Cricket: England v South Africa

View from the Kirkstall Lane End: Both captains throw the dice

The game seemed to be petering out into a dull draw but came alive in the evening session as England went for broke

View from the Kirkstall Lane End: Both captains throw the dice

In the ten minutes between Graeme Smith’s declaration, leaving England needing 253 for victory in 39 overs, and the start of the England innings, there was much speculation among the Headingley cognoscenti as to the likely opening batsmen for the home side.

The usual pairing of Strauss and Cook would signify acceptance of the draw. But the crowd wanted aggression and a run chase, and that meant Kevin Pietersen. Popular opinion favoured KP to open with Prior, followed by Broad.

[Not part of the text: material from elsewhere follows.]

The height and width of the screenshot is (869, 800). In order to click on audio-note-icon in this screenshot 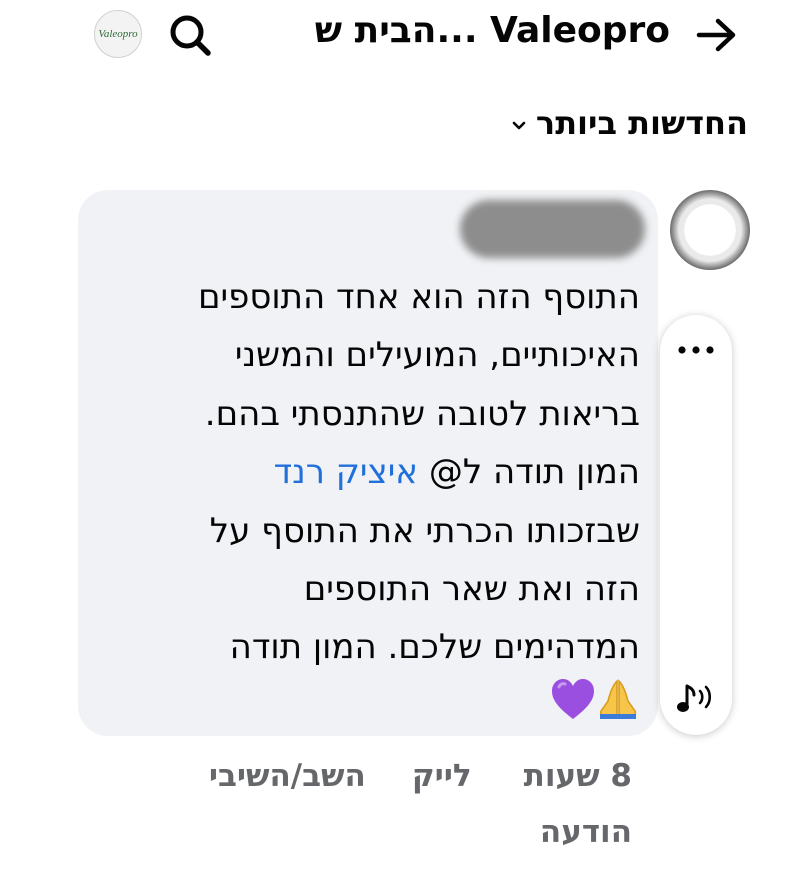, I will do `click(694, 698)`.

In the event, half that wish was fulfilled as Cook strode out with England’s new all-round hero, 149 runs in the first innings and four wickets, all top batsmen, in the match. There was a huge sense of anticipation, and a real belief that Pietersen could lead a final-innings run chase at Headingley, achieving batting immortality on this ground, as Bradman and Botham had done before him.

The first over from Morkel confirmed the confidence of every optimist present as Pietersen hit three fours, the third a vicious square cut in front of square. Cook kept the momentum going with five from the second over, bowled by Philander, and four from Morkel’s second.

But there was dejection for England as Pietersen went to pull the first delivery of Philander’s next over, mistimed his shot and was caught by Tahir at mid on. The jubilation of the South African team revealed a real concern that the game could be lost.

Strauss’s entry at three suggested that he and Cook would be content to bat out time. Not so. Both batsmen hit back foot fours to leg and off. They added 54 in 11 overs when Strauss was caught and bowled by occasional off-spinner Duminy. 75 for two.

Cook kept hopes alive with an innings fashioned in his one-day mode, which included a six over mid-wicket from a Duminy full toss. His dismissal for 46 by Steyn, when he was caught by Rudolph from a leading edge, brought Prior to the wicket, bristling with intent. If he could stay there, victory would be England’s.

Sixteen were added in two overs. Prior’s hunger was clear. Called for a second run by Trott, he set off with complete commitment, only to be sent back. He dived, but prolonged examination of the video evidence by the third umpire concluded that, although he had made his ground, his bat had bounced off the turf with the force of the impact. 106 for four. Prior was, understandably, livid, and flung his gloves into the crowd as he left the field.

Bell joined Trott, and the chase was over. Balls were left alone whenever possible, singles were strolled, and Steyn, bowling faster than at any time in the series, was withstood. With six overs of the final 15 remaining, at just after 7.30pm, the game was drawn. If England fail to win at Lord’s, South Africa take over as number one and the home team drop to third, behind Australia.